Quel assaut de politesses ! Ces notables personnages avaient été invités sur papier rouge, en quelques lignes de caractères microscopiques : « M. Kin-Fo, de Shang-Haï, salue humblement monsieur… et le prie plus humblement encore… d’assister à l’humble cérémonie… », etc.

Tous étaient venus pour honorer les époux, et prendre leur part du magnifique festin réservé aux hommes, tandis que les dames se réuniraient à une table spécialement servie pour elles.

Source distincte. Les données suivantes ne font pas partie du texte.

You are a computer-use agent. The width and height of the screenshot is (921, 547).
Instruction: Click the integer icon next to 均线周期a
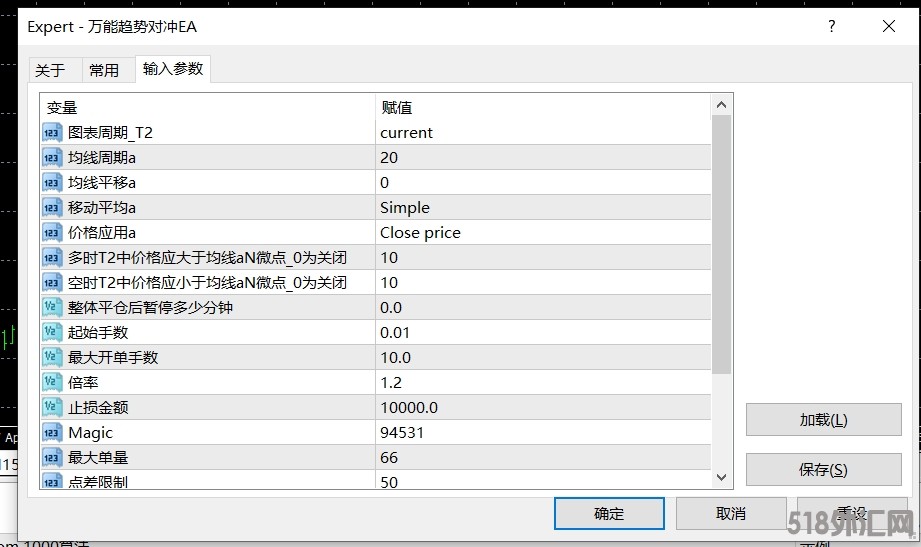[53, 158]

Il y avait là le négociant Yin-Pang et le lettré Houal. Puis, c’étaient quelques mandarins qui portaient à leur chapeau officiel le globule rouge, gros comme un œuf de pigeon, indiquant qu’ils appartenaient aux trois premiers ordres. D’autres, de catégorie inférieure, n’avaient que des boutons bleu opaque ou blanc opaque. La plupart étaient des fonctionnaires civils, d’origine chinoise, ainsi que devaient être les amis d’un Shanghaïen hostile à la race tartare. Tous, en beaux habits, en robes éclatantes, coiffures de fêtes, formaient un éblouissant cortège.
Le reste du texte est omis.